## START Record set

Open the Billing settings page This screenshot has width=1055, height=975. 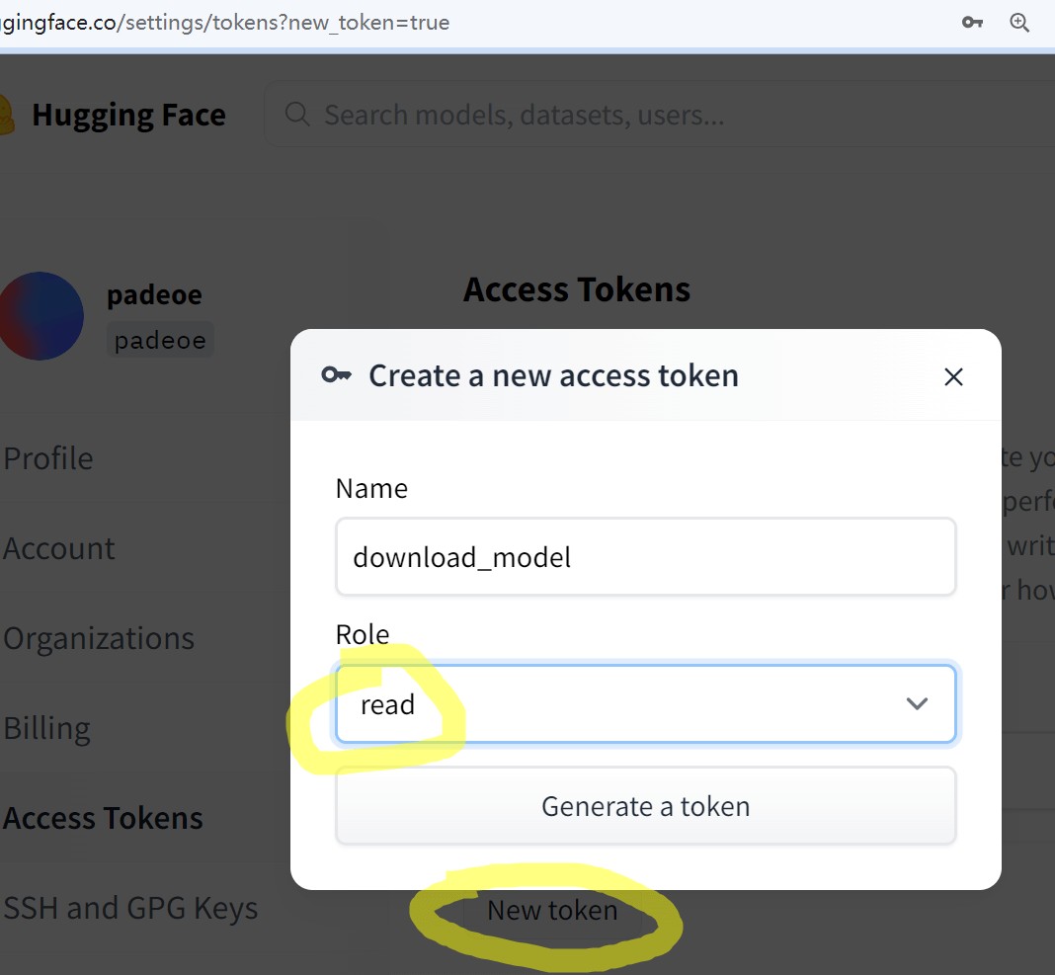[46, 728]
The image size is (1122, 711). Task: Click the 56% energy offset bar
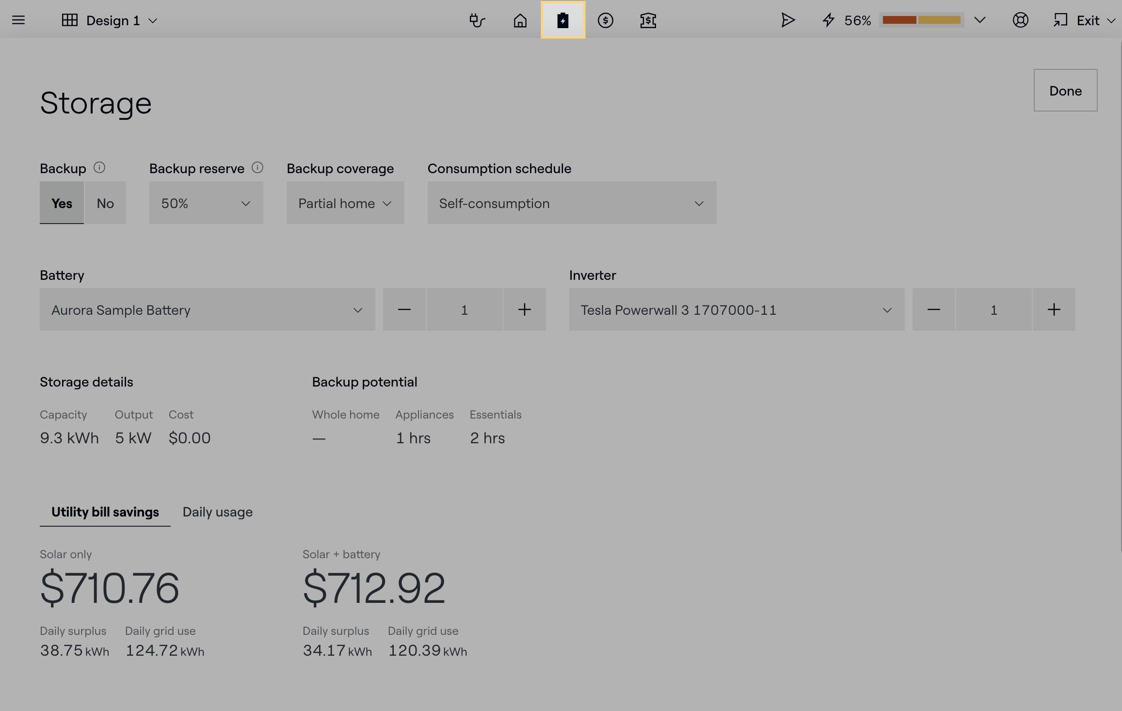click(921, 20)
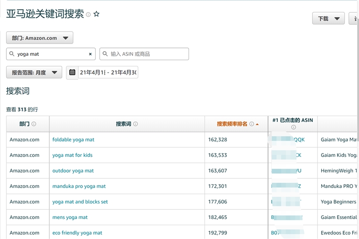Open the 报告范围: 月度 dropdown
Viewport: 359px width, 239px height.
(34, 73)
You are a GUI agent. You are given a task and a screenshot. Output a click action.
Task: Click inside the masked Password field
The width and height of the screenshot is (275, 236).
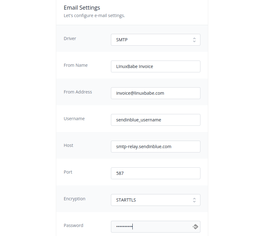[152, 227]
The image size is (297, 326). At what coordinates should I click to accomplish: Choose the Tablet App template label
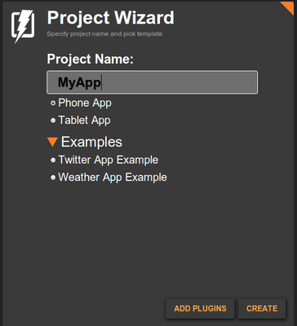coord(84,121)
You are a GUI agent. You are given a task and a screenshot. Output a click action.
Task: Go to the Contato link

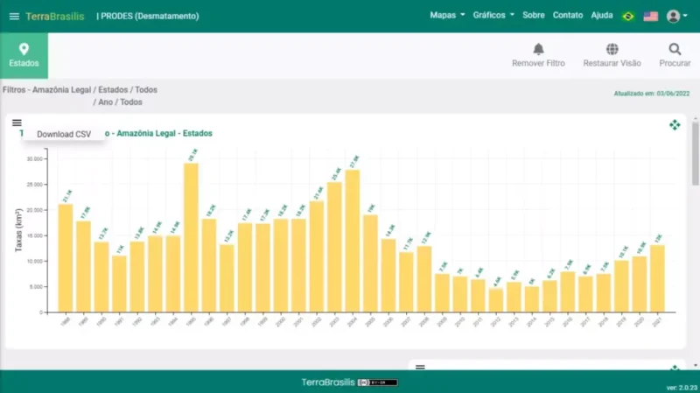[x=568, y=16]
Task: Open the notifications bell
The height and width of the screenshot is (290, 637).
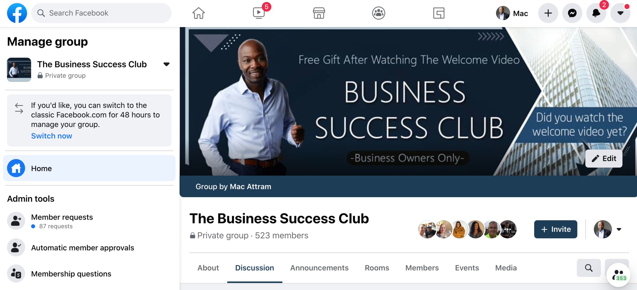Action: click(596, 13)
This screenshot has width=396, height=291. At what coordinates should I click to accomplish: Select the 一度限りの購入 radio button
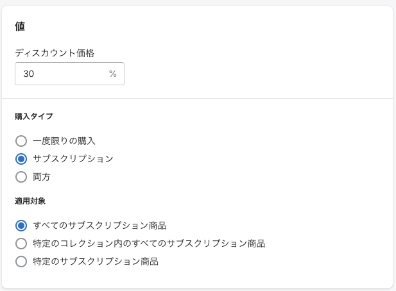[21, 141]
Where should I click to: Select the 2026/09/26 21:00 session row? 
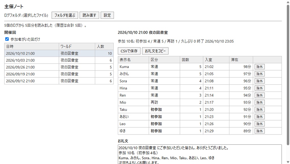(59, 67)
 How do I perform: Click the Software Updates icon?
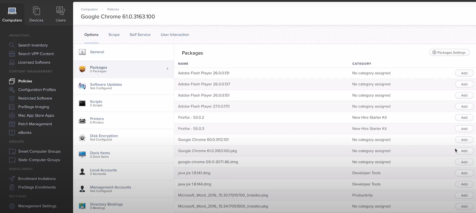point(82,86)
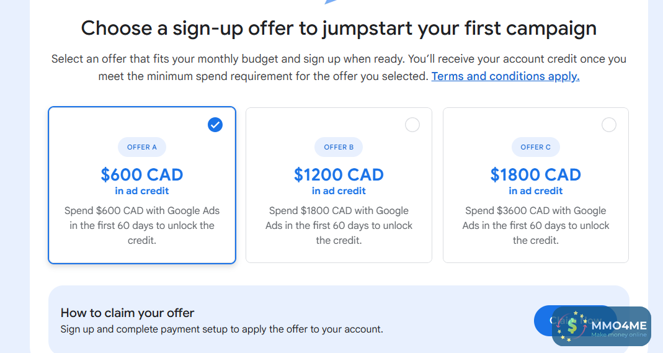
Task: Click the $1800 CAD credit amount
Action: pos(536,175)
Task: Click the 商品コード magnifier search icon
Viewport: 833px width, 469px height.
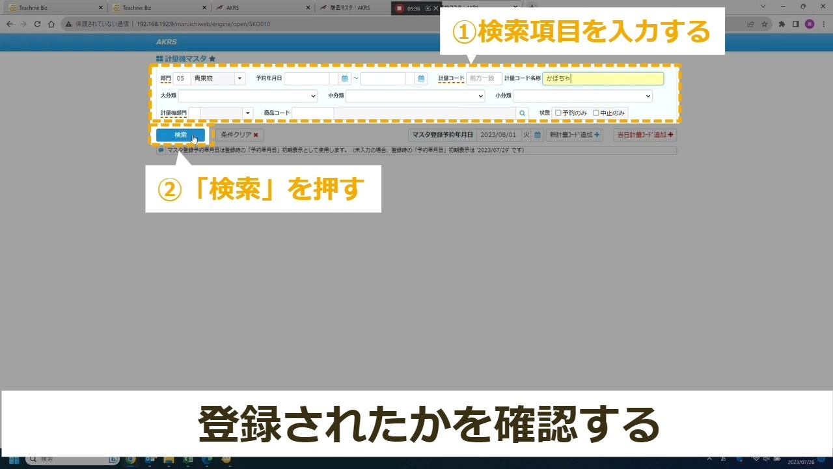Action: (x=522, y=113)
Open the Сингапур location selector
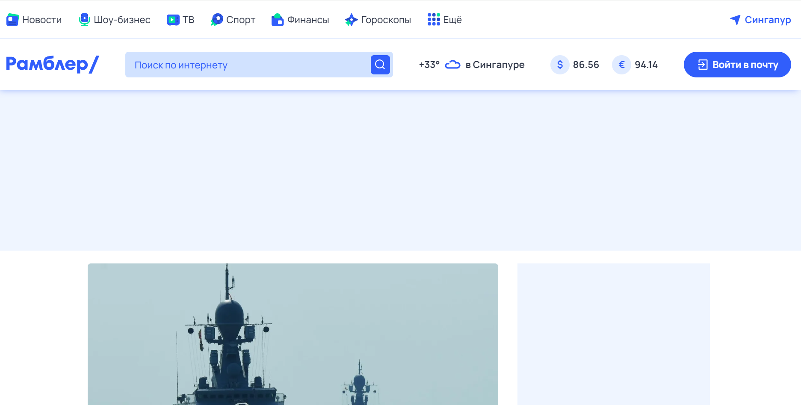 tap(760, 20)
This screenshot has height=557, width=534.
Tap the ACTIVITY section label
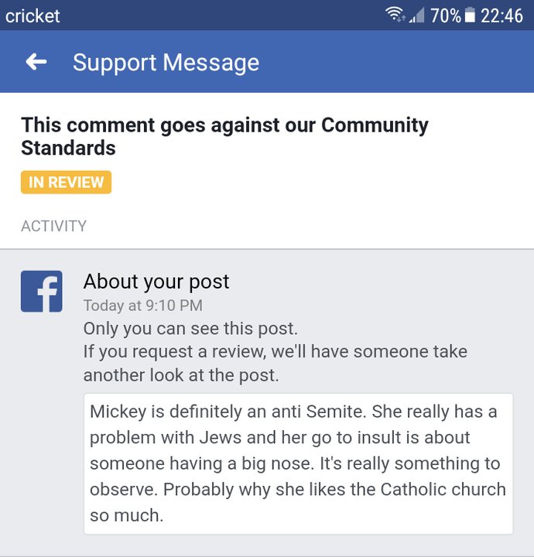pos(53,226)
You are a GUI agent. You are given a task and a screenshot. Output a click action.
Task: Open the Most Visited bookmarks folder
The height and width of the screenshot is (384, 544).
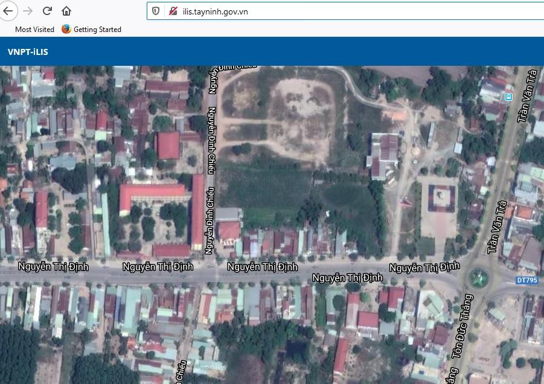click(33, 29)
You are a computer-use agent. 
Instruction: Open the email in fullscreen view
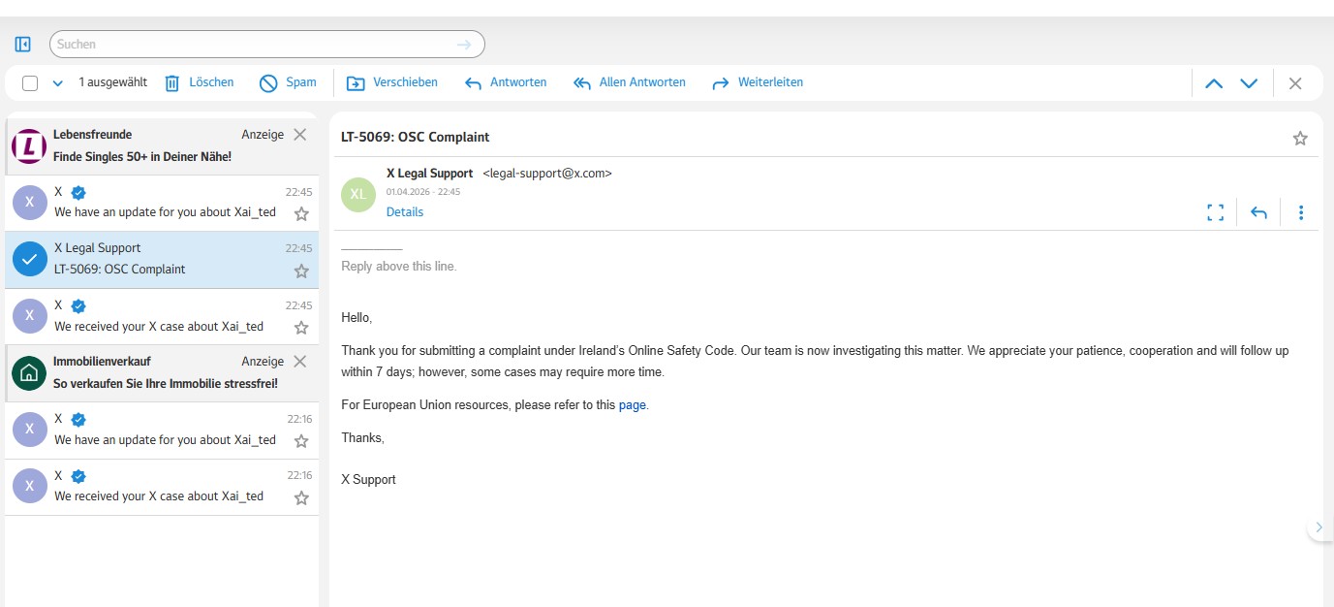click(1215, 211)
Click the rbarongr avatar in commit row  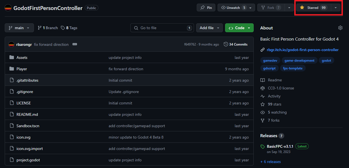(11, 44)
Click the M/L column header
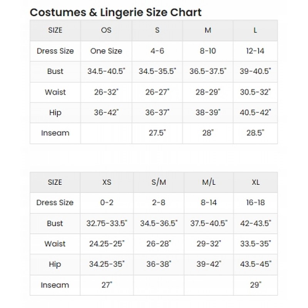The width and height of the screenshot is (308, 308). [x=209, y=182]
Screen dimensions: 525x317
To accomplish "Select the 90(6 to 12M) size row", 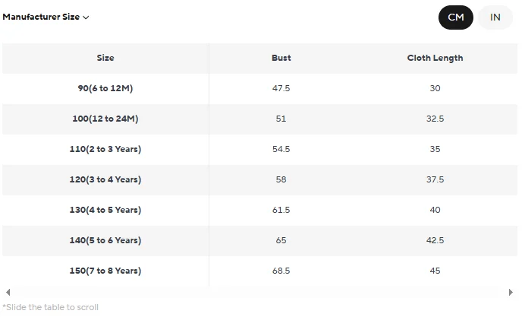I will pyautogui.click(x=259, y=88).
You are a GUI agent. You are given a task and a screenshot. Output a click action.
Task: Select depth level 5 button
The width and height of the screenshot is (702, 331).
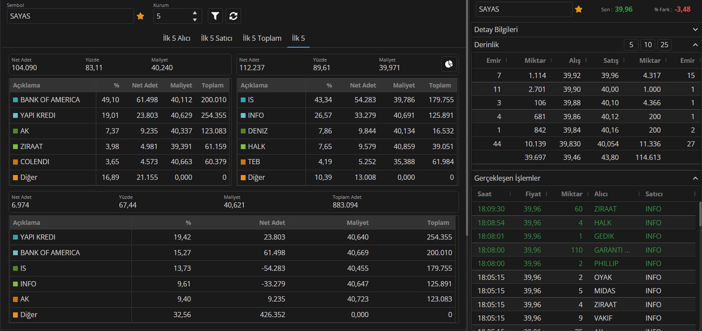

## END Record set

Copy the rows starting at the line that has "The image size is (297, 326)." and stopping after the line that has "[x=568, y=16]", swapping "Tablet App" for "Phone App" and leaving everything else unchanged. Omit the pictures from your answer.

The image size is (297, 326). At what coordinates should I click to accomplish: Choose the Phone App template label
coord(84,121)
You are a GUI agent. You are given a task and a screenshot. Output a click action.
Task: Go to the Contato link

[x=568, y=16]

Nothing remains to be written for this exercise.